シラクサに帰ったルチアは婚約を破棄し、全財産を貧者に施します。これに怒った婚約者はルチアがキリスト教徒であることを密告し、ルチアは拷問を受けたとなっています。しかしルチアはあらゆる拷問に屈することなく殉教者になり、さらにシラクサの保護者になったと言われています。
聖ルチア女学院の神父たちは天使ではなく、聖ルチアの再来を探していたんじゃないかと考えたりしています。変な試験はルチアが受けた数々の拷問を模したものです。またルチアの名前の由来は光を意味するルクスまたはルーシッドからなのですが、ひょっとしたら最終試験の真っ暗な部屋に入れられたのは、これを最終確認するためのものだったとも受け取れるからです。キラキラの服だって天使に因むというより、聖ルチアに因んでいると考えると筋が通ります。
ただルチアの天使が聖ルチアの生まれ変わりであるなら、気になる事があります。ルチアは婚約を破棄し、真の婚約者である主キリストを選んだともなっています。真の婚約者が山本先生であれ問題ないのですが、違っていたら結ばれずに一生独身の可能性があります。
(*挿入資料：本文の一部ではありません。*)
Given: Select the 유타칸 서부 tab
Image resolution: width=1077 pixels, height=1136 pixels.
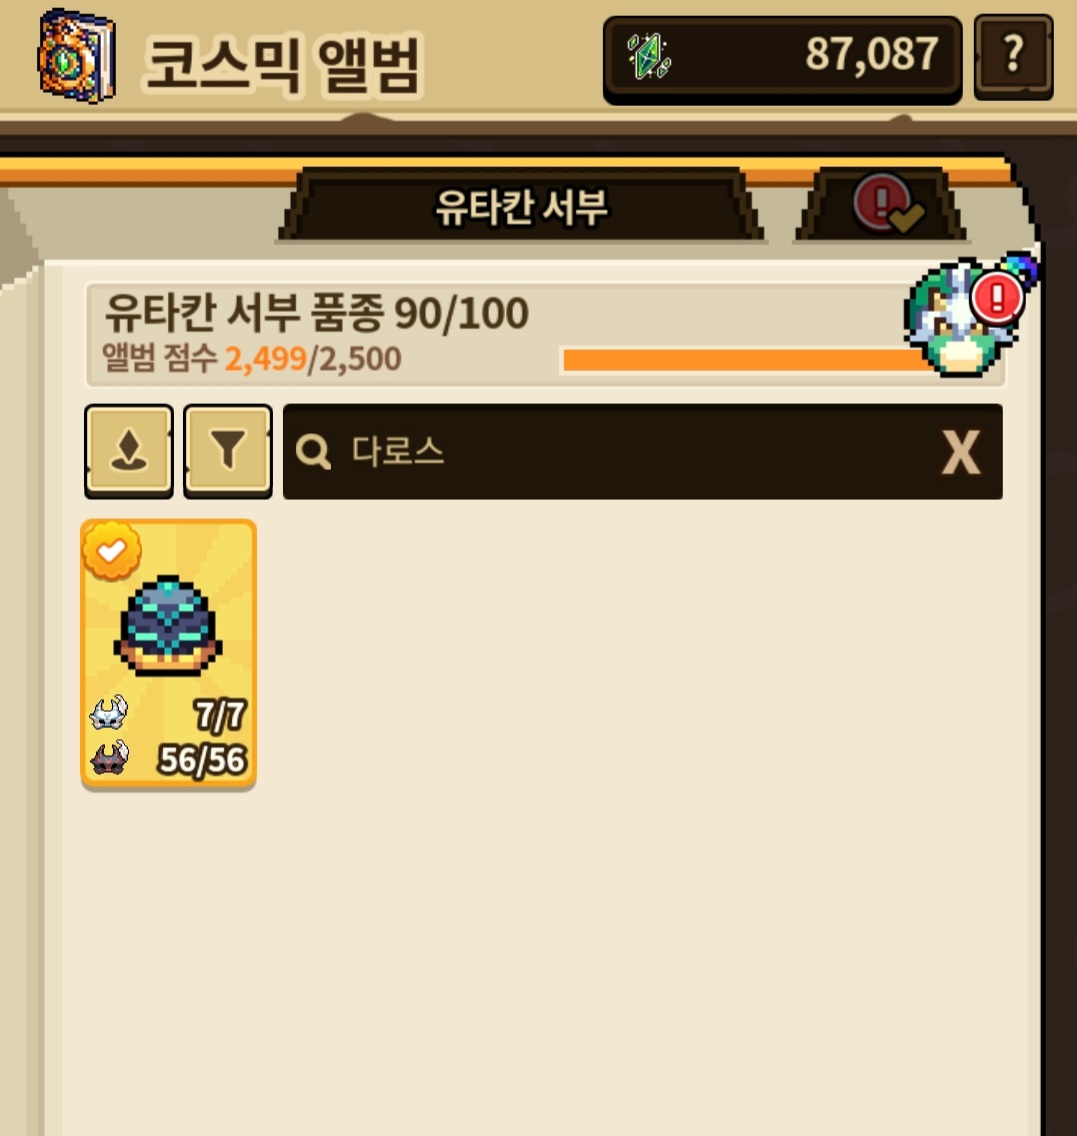Looking at the screenshot, I should coord(521,206).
実は初代天使は不確かなところもあるのですが、どうやら未婚で終っている可能性があるのです。三代目については不明ですが、妙な胸騒ぎがします。こんなことを考えても仕方がないのですが、
「どうしたんシノブちゃん」
「うん、ちょっと」
「実はね、来週カズ君に会うんだけど、なにかいつもと違うことが起こる気がしてならないの」
「それは、ひょっとして」
「わかんないけど、あの日かも」
「先輩が必ず勝ちます。勝った先輩の笑顔を楽しみにしています」
「うん、頑張るわ」
ついに来週か。どうなっちゃうんだろう。
「ところでシノブちゃん、イイ笑顔になったねぇ」
「そうですか?」
「傍で微笑んでもらうだけでファイトが湧いてくる気がする」
そう言ってコトリ先輩は帰っていかれました。